Wally tried to remember exactly. “She said she thought there were three kids—”

“And that maybe we would still have enough to play baseball….” added Josh. “I thought she meant
boys!”

Wally’s shoulders slumped. For years, ever since he could remember, the Hatford and Benson boys had got together every afternoon, rain or shine, to shoot BBs, fish, swim, play kick-the-can, camp out near Smuggler’s Cove, climb Knob Hill, explore the old coal mine, or just lie on their backs in the grass and talk.

More than that, with the five Benson boys, the Hatford brothers regularly won first place in the costume contest at Halloween.

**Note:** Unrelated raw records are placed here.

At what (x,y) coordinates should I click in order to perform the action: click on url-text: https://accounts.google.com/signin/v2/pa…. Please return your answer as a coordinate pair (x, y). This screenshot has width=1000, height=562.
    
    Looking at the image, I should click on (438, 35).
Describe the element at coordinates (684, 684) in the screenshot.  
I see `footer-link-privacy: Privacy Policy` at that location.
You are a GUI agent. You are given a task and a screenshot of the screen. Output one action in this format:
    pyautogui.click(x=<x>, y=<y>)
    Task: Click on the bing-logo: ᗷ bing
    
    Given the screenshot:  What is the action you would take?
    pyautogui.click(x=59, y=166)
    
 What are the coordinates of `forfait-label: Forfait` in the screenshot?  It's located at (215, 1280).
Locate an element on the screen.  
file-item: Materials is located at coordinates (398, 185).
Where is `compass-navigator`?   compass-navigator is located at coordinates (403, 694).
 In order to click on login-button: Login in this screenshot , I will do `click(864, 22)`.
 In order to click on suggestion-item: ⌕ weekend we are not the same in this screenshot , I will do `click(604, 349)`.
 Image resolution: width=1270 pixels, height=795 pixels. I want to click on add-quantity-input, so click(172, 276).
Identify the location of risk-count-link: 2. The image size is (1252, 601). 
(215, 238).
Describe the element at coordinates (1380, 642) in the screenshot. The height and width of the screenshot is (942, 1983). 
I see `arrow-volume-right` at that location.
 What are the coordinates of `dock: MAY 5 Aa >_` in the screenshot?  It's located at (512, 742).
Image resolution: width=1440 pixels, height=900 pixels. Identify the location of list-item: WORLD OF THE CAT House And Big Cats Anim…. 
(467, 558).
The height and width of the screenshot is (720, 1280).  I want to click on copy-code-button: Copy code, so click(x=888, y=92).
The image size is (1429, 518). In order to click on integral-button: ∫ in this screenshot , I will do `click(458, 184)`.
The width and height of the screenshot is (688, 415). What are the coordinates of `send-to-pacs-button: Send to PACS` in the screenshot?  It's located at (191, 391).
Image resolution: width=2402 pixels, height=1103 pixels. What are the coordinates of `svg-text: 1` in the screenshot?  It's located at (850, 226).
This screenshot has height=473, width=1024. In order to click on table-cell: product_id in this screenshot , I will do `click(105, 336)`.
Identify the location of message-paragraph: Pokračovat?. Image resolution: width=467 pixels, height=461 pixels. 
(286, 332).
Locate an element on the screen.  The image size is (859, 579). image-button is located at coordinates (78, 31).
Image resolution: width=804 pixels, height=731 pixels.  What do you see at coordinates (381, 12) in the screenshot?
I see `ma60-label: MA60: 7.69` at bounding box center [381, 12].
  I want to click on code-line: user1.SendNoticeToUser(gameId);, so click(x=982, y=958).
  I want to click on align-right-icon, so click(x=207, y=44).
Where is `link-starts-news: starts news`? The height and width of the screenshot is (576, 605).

One year they had
each dressed up like some of the teachers at school; another year they had been dominoes; and a third year they chained themselves together like a prison gang. With the nine of them they had their own baseball team, and every May played a team from Grafton. They had even started their own band. Nothing would be the same again.

Wally stared out over the hills that dipped and rose like a roller coaster all around Buckman. The steeples of the United Methodist Church and the college chapel peeped up over the tops of the trees surrounding the courthouse, and the shiny horseshoe of a river curved around the island. It was a wonderful old town, but anytime he and his brothers walked over the swinging footbridge now, they would find three girls in the last house on Island Avenue, not the friends they had known all their lives.

“We just figured it would be a family of boys, that’s all,” he said at last.

“Well, we figured wrong,” said Josh.

For a long while there was not another sound from the widow’s walk. Finally Jake broke the silence:

“Let’s burn the bridge.”

Wally turned and stared. “What?”

“Just go down there some night and burn the footbridge,” Jake said. “Then the girls couldn’t get over to our side of the river. Not here, anyway.
They’d have to cross the road bridge and get to school the long way around.”

“Don’t be dumb,” said Josh. “Dad would kill us.”

“We don’t have to burn the bridge. We’ll just never invite them over here,” said Wally.

“That’s not enough.” said Jake.

“We won’t have anything to do with them,” offered his twin, whose arms and legs were as long and spidery as Jake’s.

“Not enough,” said Jake.

“Well, what
do
you want to do, then? Vaporize them?” asked Peter, getting right to the point.

Jake sat with his lips pressed hard together and Wally could almost see currents connecting ip his brain. Jake was the ringleader, the planner, and he usually got his way; “Do you remember the movie we saw once,
The Gang from Reno!”

“Yeah,” said Josh and Wally.

“No,” said Peter.

“It was about this village up in the mountains,” Jake told him. “A motorcycle gang from Reno comes and takes over. But the villagers finally drive them out just by making them miserable. We’ve got to make the new people miserable.”

Wally leaned against the railing and studied Jake. It sounded pretty awful, even talking about it. “How do you know that the Bensons will move back if we do?”

“Because they weren’t sure they’d like Georgia,
so they’re only renting out their house here instead of selling. If they have trouble keeping renters, they just might give up and move back. You
know
they’d really rather live here. Anybody would rather live here. We’re just helping them make up their minds, that’s all.”

“But how are we going to make the new family miserable?” asked Josh, and they all turned to Wally. This always happened. Wally got involved whether he wanted to or not. He always said the first thing that came to his head, and that’s why his brothers asked him.